Well, I am an enthusiastic user of Xmarks (or Foxmarks) and played with this again and again. So this weekend, I finally decided to do it properly. I sat down, recreated the whole WebDAV stuff (even if I cheated of this HowtoForge article).

Always redirect traffic to HTTPS, since transmitting username and passwords via HTTP ain’t that secure (MITM)

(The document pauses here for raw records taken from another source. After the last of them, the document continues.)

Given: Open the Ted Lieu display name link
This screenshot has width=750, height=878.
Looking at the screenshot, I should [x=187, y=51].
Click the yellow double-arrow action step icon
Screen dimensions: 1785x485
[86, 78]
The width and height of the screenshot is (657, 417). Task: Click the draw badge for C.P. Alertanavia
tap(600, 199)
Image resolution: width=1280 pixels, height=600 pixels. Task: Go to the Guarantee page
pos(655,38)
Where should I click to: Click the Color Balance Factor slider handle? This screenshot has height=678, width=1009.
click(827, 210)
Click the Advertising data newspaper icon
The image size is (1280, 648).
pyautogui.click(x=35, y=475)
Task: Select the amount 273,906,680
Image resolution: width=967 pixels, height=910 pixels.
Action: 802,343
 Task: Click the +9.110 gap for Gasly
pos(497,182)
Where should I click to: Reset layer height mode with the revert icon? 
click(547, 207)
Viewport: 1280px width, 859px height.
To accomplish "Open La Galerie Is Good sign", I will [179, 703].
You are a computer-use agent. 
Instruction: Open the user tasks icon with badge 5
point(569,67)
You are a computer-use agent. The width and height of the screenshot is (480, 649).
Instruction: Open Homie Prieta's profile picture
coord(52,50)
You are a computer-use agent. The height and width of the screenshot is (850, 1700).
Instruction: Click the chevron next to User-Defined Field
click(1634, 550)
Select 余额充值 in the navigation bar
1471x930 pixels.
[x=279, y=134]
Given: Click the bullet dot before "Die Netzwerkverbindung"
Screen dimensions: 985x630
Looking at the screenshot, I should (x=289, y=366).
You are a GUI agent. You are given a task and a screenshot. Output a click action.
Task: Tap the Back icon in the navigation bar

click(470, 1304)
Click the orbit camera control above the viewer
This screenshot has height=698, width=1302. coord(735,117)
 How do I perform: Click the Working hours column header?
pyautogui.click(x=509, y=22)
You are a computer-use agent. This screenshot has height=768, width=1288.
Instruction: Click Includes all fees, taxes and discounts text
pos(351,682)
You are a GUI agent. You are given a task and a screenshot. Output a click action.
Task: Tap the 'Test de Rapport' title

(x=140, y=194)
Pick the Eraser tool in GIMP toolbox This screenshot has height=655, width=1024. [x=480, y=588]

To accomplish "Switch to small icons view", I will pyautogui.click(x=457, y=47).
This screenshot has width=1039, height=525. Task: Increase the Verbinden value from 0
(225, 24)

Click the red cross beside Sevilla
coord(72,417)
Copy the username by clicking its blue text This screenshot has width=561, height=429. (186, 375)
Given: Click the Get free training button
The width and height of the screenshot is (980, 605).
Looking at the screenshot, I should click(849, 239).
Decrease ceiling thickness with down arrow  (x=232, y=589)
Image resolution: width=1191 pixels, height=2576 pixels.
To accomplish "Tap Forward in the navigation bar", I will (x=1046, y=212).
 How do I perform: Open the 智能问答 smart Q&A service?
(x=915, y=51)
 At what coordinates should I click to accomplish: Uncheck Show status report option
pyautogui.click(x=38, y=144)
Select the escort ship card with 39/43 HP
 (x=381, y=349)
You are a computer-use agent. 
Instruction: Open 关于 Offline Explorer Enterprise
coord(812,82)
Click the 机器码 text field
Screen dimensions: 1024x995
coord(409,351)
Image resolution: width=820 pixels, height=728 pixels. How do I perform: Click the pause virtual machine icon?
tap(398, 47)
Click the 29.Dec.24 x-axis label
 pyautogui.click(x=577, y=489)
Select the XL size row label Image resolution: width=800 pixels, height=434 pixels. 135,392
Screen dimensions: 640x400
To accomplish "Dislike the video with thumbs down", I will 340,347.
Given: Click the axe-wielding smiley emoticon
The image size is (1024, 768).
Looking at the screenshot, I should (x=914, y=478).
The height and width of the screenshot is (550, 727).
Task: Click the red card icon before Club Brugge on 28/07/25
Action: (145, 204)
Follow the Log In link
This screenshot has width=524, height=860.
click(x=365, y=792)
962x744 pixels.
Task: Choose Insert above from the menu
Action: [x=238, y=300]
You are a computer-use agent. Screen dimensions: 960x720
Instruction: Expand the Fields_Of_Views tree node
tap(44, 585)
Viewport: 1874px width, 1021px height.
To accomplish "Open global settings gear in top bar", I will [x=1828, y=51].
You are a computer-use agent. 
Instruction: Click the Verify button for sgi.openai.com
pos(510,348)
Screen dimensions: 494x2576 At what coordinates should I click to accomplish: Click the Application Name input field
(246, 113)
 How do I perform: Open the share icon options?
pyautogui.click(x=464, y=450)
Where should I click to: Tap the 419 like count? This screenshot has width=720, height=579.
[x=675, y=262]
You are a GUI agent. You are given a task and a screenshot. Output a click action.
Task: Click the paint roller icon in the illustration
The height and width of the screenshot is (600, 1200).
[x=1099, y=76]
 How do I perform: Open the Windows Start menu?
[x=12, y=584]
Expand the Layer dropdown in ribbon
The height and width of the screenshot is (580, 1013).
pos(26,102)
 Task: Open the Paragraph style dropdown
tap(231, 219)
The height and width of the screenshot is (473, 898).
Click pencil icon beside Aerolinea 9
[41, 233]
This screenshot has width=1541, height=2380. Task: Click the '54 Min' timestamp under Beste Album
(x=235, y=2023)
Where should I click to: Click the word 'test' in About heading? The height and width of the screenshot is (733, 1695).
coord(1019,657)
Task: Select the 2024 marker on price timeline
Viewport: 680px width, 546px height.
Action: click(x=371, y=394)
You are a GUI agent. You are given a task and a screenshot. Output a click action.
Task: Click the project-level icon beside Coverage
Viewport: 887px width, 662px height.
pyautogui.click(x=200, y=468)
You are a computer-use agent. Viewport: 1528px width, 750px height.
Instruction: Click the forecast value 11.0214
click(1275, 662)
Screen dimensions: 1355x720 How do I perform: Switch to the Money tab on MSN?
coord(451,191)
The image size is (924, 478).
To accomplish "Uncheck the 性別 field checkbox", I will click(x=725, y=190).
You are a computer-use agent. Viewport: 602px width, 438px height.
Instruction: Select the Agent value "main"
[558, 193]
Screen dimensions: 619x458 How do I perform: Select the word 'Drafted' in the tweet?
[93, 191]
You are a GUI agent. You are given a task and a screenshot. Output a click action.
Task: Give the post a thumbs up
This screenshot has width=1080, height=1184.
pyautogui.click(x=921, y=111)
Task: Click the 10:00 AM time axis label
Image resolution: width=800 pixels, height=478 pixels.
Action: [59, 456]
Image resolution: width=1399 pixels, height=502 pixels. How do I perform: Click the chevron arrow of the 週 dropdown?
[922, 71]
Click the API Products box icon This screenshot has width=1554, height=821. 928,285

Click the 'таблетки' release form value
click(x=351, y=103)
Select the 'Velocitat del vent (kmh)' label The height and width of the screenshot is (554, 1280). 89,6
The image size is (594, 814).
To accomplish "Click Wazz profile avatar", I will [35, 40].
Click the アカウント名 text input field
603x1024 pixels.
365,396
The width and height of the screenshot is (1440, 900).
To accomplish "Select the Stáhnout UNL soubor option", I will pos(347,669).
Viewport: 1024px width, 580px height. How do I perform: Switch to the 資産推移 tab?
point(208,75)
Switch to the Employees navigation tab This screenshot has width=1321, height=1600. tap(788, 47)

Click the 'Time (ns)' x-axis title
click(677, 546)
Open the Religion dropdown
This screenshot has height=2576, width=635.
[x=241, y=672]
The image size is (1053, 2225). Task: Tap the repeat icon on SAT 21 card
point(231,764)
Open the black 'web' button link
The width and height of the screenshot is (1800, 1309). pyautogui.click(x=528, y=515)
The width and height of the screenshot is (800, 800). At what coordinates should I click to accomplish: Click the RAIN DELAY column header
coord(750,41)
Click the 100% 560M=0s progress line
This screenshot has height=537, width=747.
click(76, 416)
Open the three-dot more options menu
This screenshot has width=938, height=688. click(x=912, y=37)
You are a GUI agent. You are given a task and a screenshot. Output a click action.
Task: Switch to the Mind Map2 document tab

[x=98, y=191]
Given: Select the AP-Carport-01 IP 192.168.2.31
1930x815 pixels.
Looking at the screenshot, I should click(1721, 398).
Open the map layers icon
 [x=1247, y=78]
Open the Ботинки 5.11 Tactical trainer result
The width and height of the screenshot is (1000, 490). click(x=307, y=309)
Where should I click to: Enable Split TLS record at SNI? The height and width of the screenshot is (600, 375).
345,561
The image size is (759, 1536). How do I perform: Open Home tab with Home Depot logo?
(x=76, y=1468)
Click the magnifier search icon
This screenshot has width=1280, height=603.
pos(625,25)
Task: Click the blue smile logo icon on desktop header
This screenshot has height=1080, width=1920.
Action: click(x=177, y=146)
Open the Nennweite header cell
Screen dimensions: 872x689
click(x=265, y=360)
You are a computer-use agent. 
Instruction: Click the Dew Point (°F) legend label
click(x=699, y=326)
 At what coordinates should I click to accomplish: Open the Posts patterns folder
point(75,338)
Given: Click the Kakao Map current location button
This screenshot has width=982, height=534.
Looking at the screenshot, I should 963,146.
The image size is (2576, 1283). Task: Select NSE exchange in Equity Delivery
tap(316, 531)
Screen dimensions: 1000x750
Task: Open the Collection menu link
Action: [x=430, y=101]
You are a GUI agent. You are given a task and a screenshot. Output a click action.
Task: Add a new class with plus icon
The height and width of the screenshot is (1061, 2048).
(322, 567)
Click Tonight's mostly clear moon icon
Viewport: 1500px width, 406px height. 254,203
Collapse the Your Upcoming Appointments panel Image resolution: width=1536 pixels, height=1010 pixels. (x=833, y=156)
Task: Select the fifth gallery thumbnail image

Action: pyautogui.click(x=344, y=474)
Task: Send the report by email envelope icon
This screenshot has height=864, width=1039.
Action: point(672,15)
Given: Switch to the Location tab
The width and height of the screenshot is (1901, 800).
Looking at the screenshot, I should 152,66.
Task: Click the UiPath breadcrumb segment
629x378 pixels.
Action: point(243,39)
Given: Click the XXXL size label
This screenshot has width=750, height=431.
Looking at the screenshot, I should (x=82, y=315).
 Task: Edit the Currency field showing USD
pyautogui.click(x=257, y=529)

Okay, so here are the shortended setup instructions:

  1. Enable mod_access, mod_auth, mod_redirect and mod_webdav in /etc/lighttpd/lighttpd.conf
  2. Create the necessary directories
  3. Create the htpasswd-file
  4. Configure the redirections
1
2
3

mkdir -p /var/www/dav/{web,auth,sql}
chown -R lighttpd:lighttpd/var/www/dav/{web,sql}
htpasswd -c /var/www/dav/auth/htpasswd chrischie

Since we just created the necessary directories, as well as a htpasswd-file containing a user we should be able to change the configuration now:

 1
 2
 3
 4
 5
 6
 7
 8
 9
10
11
12
13
14
15
16
17
18

$SERVER["socket"] == ":80" {
    $HTTP["host"] == "dav" {
        url.redirect = ( "^/(.*)" => "https://%1/$1" )
    }
}

$SERVER["socket"] == ":443" {
    $HTTP["host"] == "dav" {
        webdav.activate = "enable"
        webdav.is-readonly = "disable"
        webdav.sqlite-db-name = "/var/www/dav/sql/sqlite.db"
        auth.backend = "htpasswd"
        auth.backend.htpasswd.userfile = "/var/www/dav/auth/htaccess"
        auth.require = ( "" => ( "method" => "basic",
                                 "realm" => "webdav",
                                 "require" => "valid-user" ) )
    }
}

Now, just restart the lighttpd service and watch your WebDAV shine. Seriously, there are a couple of things you should be aware of:

  1. When using a home-grown WebDAV server with HTTPS (meaning, custom certificate), Firefox is gonna be blocking the site at first (and Xmarks is gonna fail with a rather cryptic " Error 8172"). Navigate to the URL manually and add an Exception for the certificate.
  2. Before changing the URL’s in Xmarks, I made the error and manually created directories named “bookmarks” and “passwords”, which I then entered in the respective dialogboxes in the settings window. That however made Xmarks cry horribly when running the synchronization.
1
2
3
4
5
6
7
8

------ Xmarks/3.1.0 (/Places) starting upload with https://dav ------
>>> PUT https://chrischie@dav/xmarks/bookmarks
>>> Body is: {"commands":[{"action":"insert","nid":"ROOT","args":...
>>> Callback ({status:403, errormsg:""})
Got a 403
False alarm? ({status:403, errormsg:"", auth:(void 0)})
Returned error: Forbidden(403)
Will retry at Sun May 03 2009 16:25:41 GMT+0200

After deleting the folders, it works just fine.